(Collected data entries)
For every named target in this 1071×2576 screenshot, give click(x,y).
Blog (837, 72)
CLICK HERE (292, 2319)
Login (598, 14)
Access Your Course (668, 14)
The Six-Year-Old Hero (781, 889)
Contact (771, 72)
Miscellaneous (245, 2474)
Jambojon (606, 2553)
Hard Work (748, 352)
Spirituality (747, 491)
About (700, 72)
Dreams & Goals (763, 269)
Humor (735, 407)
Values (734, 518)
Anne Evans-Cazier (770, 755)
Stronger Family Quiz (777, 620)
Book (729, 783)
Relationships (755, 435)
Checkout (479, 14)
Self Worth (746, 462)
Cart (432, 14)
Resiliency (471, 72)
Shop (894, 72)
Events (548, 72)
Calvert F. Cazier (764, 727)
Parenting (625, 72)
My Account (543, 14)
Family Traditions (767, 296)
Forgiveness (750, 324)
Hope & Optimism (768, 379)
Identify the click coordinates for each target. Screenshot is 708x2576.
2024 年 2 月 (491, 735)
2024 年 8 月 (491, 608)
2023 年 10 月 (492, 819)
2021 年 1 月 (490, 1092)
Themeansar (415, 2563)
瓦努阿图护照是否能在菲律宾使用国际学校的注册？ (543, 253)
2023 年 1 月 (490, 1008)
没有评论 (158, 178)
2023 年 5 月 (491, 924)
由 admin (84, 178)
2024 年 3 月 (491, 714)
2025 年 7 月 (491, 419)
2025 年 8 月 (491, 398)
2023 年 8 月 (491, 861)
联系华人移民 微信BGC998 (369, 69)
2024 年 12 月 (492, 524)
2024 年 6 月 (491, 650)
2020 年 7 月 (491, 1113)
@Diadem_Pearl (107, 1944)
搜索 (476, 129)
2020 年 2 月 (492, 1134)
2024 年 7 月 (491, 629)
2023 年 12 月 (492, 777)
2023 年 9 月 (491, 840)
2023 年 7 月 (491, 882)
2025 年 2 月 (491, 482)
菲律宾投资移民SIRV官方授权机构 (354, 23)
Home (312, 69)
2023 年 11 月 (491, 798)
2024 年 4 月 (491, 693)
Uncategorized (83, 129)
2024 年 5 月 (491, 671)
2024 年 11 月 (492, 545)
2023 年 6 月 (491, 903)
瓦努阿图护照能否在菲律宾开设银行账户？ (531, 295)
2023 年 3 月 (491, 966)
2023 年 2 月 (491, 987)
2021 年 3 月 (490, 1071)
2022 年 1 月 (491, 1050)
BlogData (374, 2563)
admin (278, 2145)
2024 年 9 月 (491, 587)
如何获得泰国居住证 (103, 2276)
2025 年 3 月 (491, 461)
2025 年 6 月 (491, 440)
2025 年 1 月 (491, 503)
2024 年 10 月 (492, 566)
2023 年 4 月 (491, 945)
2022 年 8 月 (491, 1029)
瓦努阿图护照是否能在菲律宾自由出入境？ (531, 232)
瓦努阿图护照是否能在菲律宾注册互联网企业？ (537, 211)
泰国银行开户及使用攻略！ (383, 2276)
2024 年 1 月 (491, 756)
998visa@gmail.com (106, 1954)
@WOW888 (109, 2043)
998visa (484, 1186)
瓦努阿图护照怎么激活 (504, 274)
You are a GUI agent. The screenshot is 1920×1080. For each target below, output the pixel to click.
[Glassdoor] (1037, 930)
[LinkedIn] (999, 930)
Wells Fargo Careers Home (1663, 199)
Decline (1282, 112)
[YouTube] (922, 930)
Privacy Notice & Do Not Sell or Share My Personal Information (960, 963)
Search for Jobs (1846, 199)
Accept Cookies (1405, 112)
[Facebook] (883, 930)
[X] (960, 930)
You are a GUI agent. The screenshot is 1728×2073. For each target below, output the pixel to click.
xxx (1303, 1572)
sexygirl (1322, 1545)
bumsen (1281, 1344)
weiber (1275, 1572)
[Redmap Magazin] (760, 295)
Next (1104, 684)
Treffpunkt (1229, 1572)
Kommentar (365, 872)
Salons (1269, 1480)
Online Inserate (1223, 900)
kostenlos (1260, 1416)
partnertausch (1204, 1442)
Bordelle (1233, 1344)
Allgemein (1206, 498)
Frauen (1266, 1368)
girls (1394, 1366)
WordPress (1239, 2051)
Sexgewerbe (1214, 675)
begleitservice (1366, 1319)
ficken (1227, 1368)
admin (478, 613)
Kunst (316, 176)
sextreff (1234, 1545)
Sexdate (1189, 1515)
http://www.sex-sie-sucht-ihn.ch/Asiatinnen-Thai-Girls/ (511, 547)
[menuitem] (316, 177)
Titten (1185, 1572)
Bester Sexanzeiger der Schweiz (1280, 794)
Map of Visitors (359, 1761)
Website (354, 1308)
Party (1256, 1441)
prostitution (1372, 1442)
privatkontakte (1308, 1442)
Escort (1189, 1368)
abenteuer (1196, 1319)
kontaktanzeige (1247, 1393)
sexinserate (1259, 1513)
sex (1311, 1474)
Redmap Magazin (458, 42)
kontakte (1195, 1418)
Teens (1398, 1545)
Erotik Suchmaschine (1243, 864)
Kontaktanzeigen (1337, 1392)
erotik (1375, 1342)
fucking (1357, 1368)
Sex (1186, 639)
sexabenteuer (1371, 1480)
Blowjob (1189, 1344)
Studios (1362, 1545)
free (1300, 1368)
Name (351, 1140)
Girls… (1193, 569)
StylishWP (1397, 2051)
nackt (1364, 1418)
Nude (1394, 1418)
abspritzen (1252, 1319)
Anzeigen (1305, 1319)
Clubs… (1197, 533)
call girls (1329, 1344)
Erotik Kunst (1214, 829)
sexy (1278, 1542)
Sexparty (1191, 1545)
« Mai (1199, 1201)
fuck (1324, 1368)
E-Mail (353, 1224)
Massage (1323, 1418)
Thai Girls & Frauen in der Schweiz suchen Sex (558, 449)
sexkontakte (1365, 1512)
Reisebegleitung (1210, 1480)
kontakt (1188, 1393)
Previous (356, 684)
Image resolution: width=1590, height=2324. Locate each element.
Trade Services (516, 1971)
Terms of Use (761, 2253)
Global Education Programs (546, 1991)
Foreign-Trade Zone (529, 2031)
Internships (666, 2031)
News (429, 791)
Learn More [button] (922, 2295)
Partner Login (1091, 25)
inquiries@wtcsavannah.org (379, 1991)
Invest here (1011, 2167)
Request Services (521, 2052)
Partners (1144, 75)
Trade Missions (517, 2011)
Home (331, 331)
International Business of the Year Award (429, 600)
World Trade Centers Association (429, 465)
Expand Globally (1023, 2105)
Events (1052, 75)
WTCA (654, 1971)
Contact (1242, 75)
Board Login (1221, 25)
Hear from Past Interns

→ **TO DO**:
Go through the entries and return each line where the word "Family" appears.

→ **ANSWER TO THIS EXERCISE**:
Stronger Family Quiz (777, 620)
Family Traditions (767, 296)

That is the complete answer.